Wiederum ist der Diabetes Typ 2 oft die Folge eines hohen Übergewichts. Das Übergewicht bewirkt aber für sich alleine schon ein bedeutend häufigeres Auftreten von arteriellen Thrombosen wie Herzinfarkt und Schlaganfall. Diese Patienten sind meistens durch eine verminderte körperliche Aktivität in einem schlechten körperlichen Trainingszustand. Eine Erhöhung der Aktivität wirkt sich dagegen immer positiv auf die Herz-Kreislauf-Erkrankungen und den erhöhten Blutdruck aus.

Der Bluthochdruck ist wahrscheinlich das häufigste Gesundheitsproblem in den zivilisierten Ländern. Die Ursachen dafür sind sehr vielfältig und in vielen Fällen auch nicht bekannt (essenzielle Hypertonie). Diese Patienten haben eine verkürzte Lebenserwartung, meistens bedingt durch eine beschleunigte Atherosklerose. In der Regel führt der Bluthochdruck, auch wenn er nur mittelmäßig ausgeprägt ist, nach sieben bis zehn Jahren zu Gefäßkomplikationen.

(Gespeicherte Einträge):
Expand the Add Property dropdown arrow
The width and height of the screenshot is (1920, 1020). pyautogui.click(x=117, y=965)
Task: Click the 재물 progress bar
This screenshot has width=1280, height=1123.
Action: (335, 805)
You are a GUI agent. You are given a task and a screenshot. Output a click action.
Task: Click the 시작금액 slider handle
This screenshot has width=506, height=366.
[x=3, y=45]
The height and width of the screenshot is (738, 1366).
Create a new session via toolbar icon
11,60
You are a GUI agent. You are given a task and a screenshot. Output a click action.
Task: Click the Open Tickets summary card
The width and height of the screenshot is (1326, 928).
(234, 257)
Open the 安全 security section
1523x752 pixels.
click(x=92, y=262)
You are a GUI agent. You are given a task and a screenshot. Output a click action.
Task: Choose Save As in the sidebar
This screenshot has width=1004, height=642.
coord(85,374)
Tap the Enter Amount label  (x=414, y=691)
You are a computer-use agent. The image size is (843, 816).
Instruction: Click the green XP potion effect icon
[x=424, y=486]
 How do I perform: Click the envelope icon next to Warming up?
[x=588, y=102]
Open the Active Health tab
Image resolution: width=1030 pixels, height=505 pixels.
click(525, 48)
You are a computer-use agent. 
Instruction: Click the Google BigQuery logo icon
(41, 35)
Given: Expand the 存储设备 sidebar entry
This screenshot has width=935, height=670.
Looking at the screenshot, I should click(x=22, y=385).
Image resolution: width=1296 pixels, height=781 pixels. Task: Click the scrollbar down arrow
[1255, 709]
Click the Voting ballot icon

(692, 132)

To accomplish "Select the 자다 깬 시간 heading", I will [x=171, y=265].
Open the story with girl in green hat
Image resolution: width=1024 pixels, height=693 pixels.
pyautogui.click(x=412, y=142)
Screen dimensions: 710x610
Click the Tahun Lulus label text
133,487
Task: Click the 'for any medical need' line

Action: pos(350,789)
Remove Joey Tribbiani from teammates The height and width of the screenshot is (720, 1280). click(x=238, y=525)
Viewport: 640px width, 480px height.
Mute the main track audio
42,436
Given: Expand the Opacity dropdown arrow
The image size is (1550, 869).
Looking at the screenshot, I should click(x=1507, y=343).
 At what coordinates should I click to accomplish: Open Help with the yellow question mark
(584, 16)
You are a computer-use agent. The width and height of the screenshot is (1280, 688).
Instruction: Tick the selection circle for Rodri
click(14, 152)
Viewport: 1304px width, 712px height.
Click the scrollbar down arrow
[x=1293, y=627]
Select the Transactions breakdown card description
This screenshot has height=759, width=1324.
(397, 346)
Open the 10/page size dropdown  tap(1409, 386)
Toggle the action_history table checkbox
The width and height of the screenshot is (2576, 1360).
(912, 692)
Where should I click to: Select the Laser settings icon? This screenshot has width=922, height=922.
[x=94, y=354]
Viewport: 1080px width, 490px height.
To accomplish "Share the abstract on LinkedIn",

(Aufgabe):
Gib bitte den Textauszug von „Der Bluthochdruck ist“ bis „Jahren zu Gefäßkomplikationen.“ erneut wieder und benenne dabei „Atherosklerose“ in „Arteriosklerose“ um.

(Antwortfeld):
Der Bluthochdruck ist wahrscheinlich das häufigste Gesundheitsproblem in den zivilisierten Ländern. Die Ursachen dafür sind sehr vielfältig und in vielen Fällen auch nicht bekannt (essenzielle Hypertonie). Diese Patienten haben eine verkürzte Lebenserwartung, meistens bedingt durch eine beschleunigte Arteriosklerose. In der Regel führt der Bluthochdruck, auch wenn er nur mittelmäßig ausgeprägt ist, nach sieben bis zehn Jahren zu Gefäßkomplikationen.